### Compito breve a
Puoi trascrivere alla lettera il passo del testo sui terziari e gli scapolari che comincia con "Se i Terziarii" e prosegue fino a "Opera bene Quinzio?"?

Se i Terziarii di Ordine religioso

possono avere diversi altri scapolari.

Quinzio parroco, munito di relative facoltà, ammelte a professare in Terz'Ordine Francescano quei che sono insigniti dello scapolare del Carmine e di altri scapolari approvati, ovvero del cordone di S. Francesco di Paola, di S. Tommaso, di S. Giuseppe ecc. Opera bene Quinzio?

Quinzio fa benissimo ad ammettere al Terz'Ordine Francescano gl'insigniti di scapolari o di cordoni bene

detti. In forza del decreto della S. C. delle Indulg. del 31 genn. 1893 (Mon. Eccl. Vol. VIII, Par. I pag. 33) è proibito di far parte a più terzi ordini religiosi, e però di accettare, come terziario francescano, chi sia terziario di ordine diverso, senza giusta ragione, e con intento di continuare nella prima aggregazione. Ciò però non ha luogo, trattandosi di scapolari e di cordoni. Nè gli uni nè gli altri costituiscono un terz'ordine religioso; e però, come non è vietato di avere più e diversi scapolari, e più e diversi cordoni, così non è vietato che avendo sì gli uni come gli altri, possa uno essere aggregato ad un terz'ordine religioso.

69.

Che cosa possa pretendere il coniuge superstite quando non gli si dà la legittima in usufrutto, ma in proprietà.

[Voci di dati estratti]
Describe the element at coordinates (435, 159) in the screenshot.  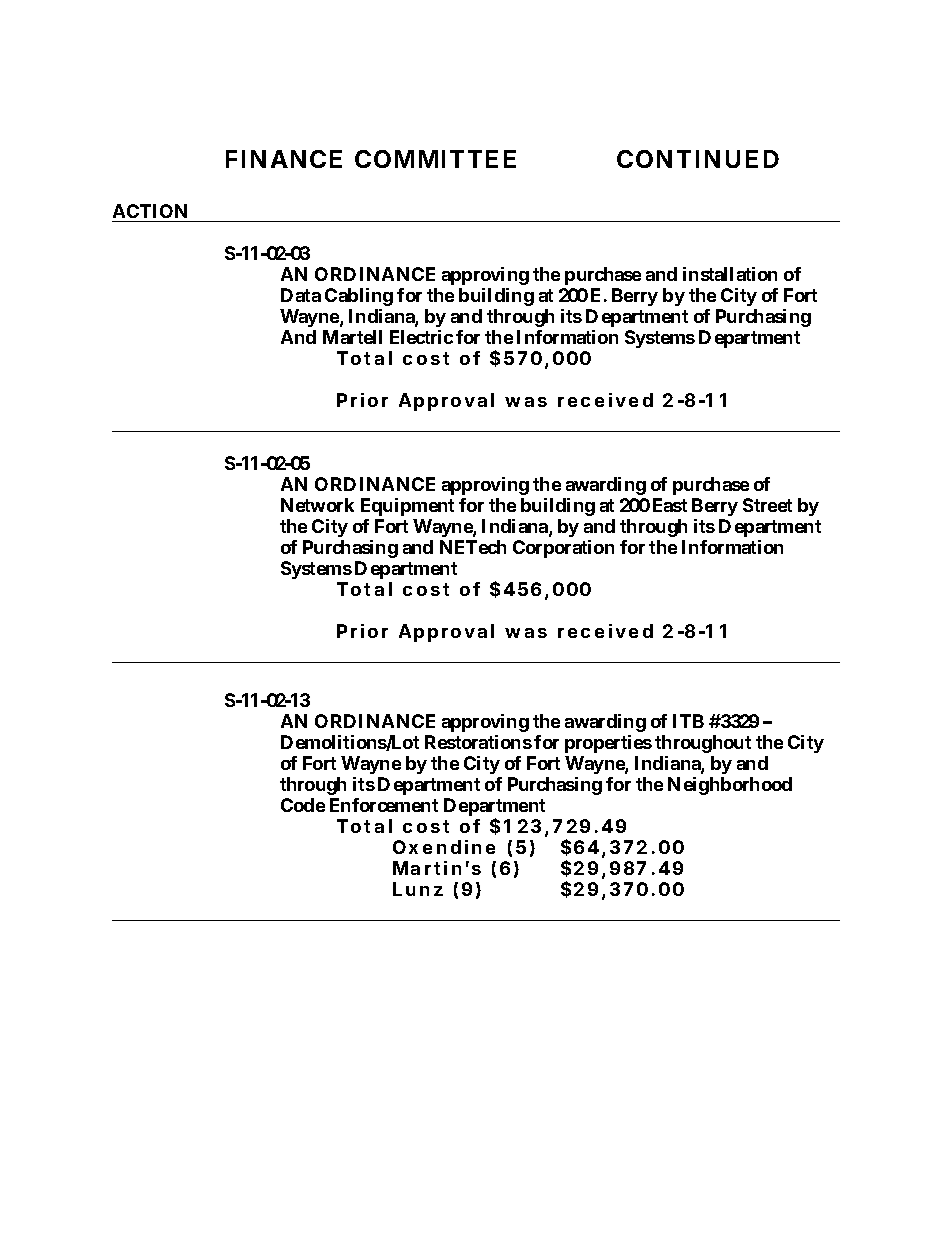
I see `COMMITTEE` at that location.
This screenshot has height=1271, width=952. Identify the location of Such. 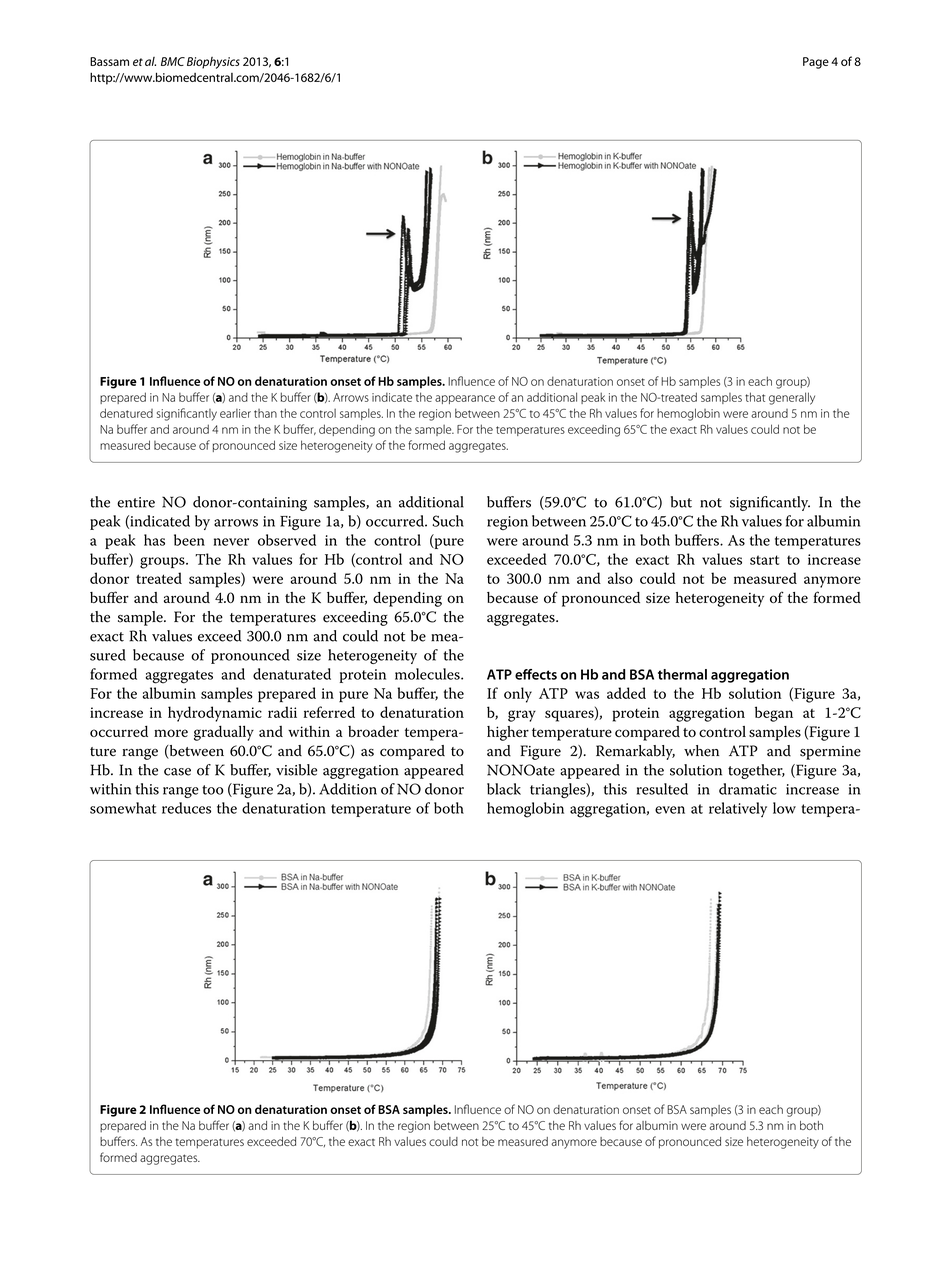
(448, 521).
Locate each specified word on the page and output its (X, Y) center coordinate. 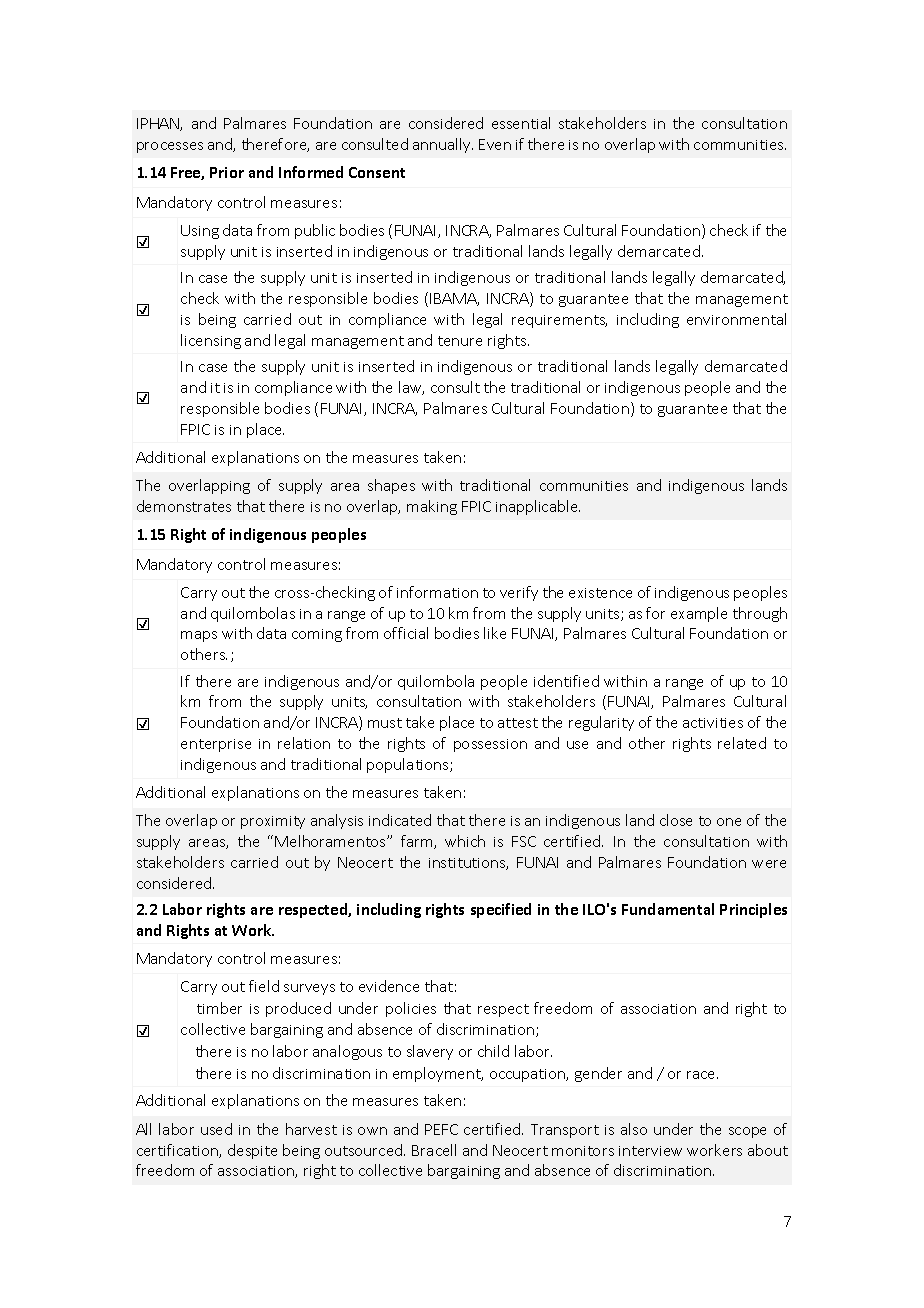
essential (521, 123)
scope (747, 1132)
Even (495, 144)
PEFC (441, 1129)
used (216, 1129)
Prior (227, 172)
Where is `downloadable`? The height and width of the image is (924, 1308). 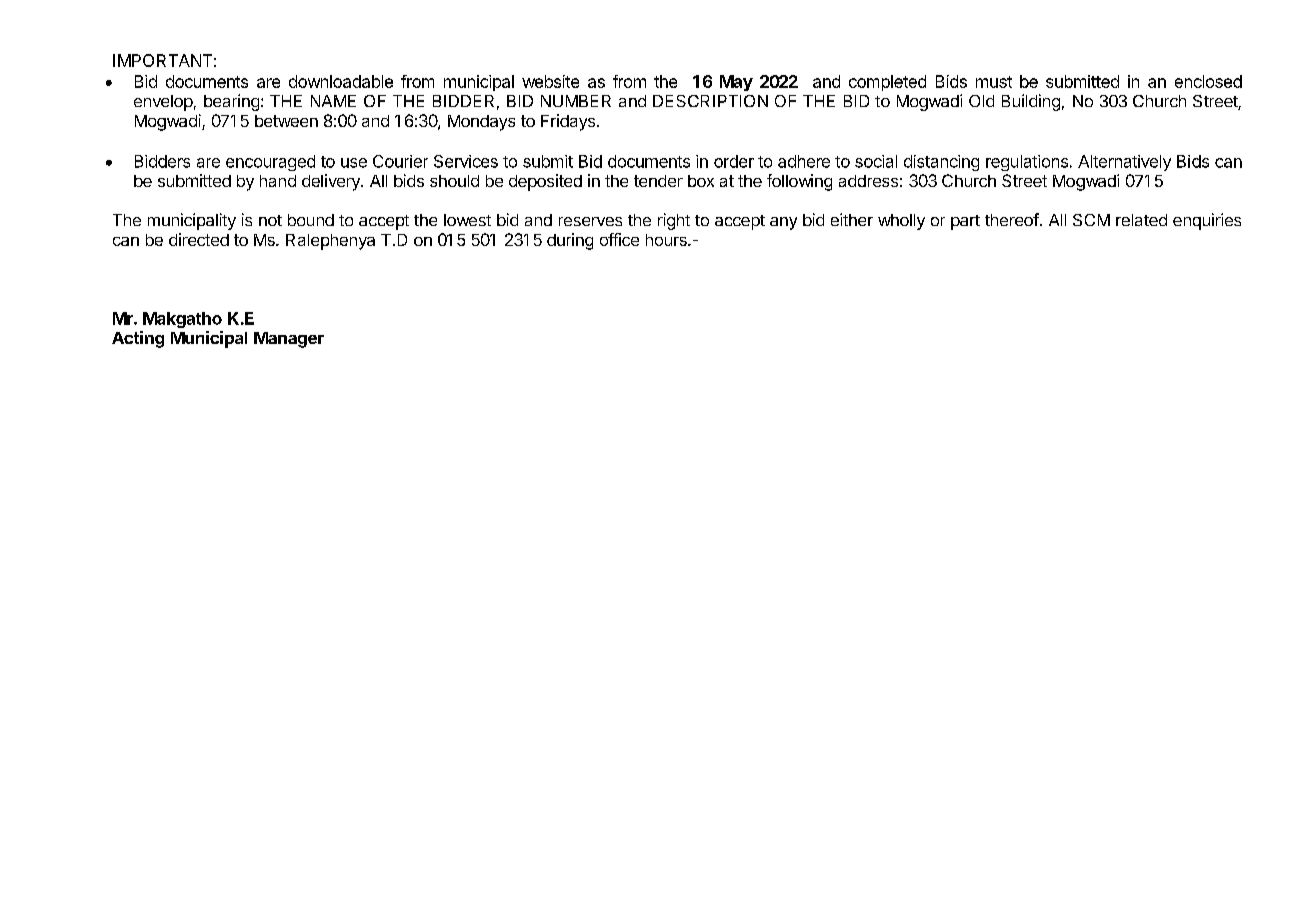
downloadable is located at coordinates (341, 81).
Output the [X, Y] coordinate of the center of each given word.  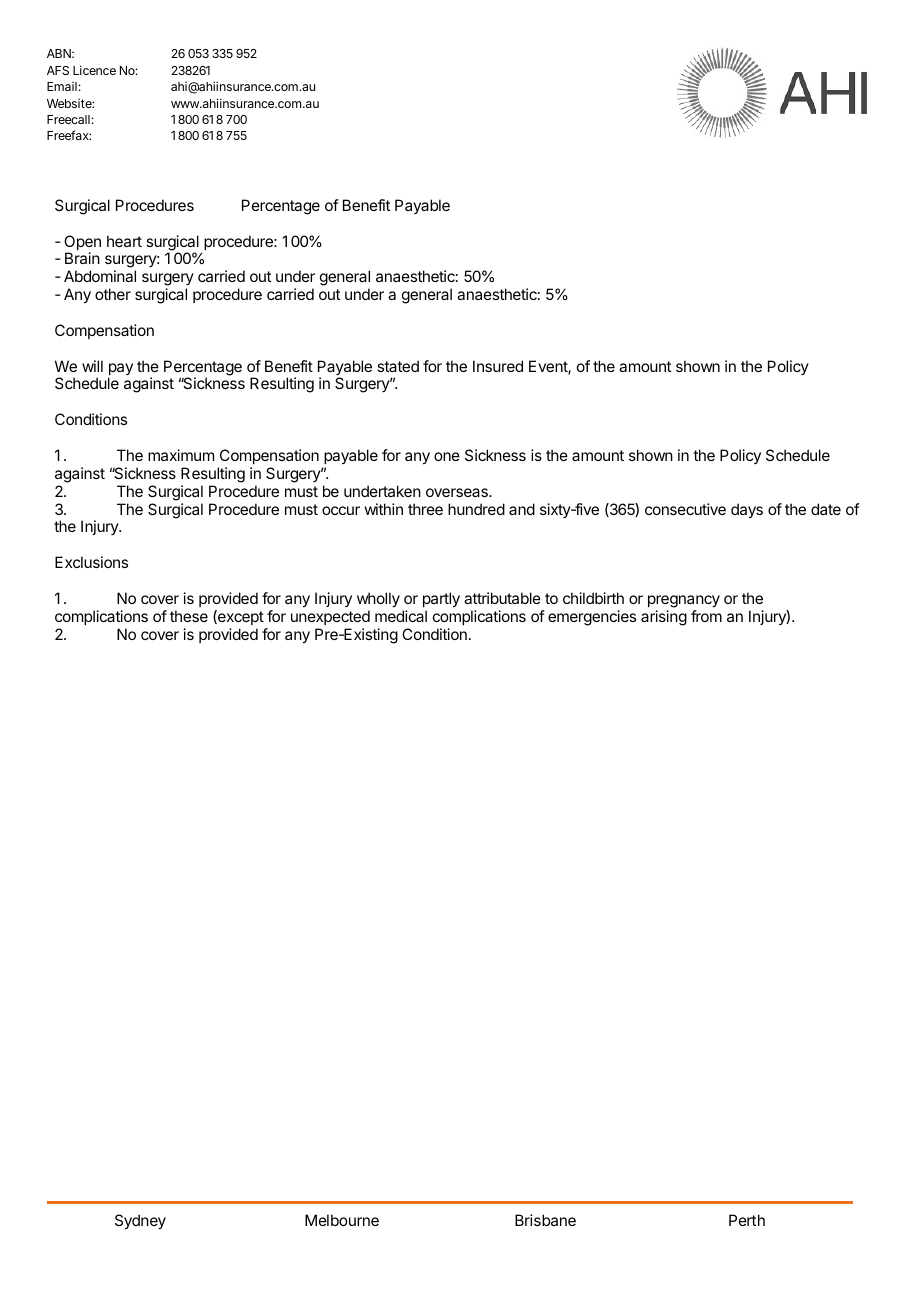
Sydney [140, 1222]
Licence [94, 70]
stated [398, 366]
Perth [747, 1220]
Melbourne [342, 1220]
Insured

### Compito breve b
Puoi riportare di nuovo, senza alcuna modifica, le righe dei record che partono da quella con "Even (495, 144)" e proseguono fino a quella con "downloadable is located", entrambe incluse? Lascia fuori le immagini.

### Risposta esercizio a
Se i Terziarii di Ordine religioso

possono avere diversi altri scapolari.

Quinzio parroco, munito di relative facoltà, ammelte a professare in Terz'Ordine Francescano quei che sono insigniti dello scapolare del Carmine e di altri scapolari approvati, ovvero del cordone di S. Francesco di Paola, di S. Tommaso, di S. Giuseppe ecc. Opera bene Quinzio?

### Risposta esercizio b
Even (495, 144)
PEFC (441, 1129)
used (216, 1129)
Prior (227, 172)
Where is `downloadable`? The height and width of the image is (924, 1308). 
downloadable is located at coordinates (341, 81).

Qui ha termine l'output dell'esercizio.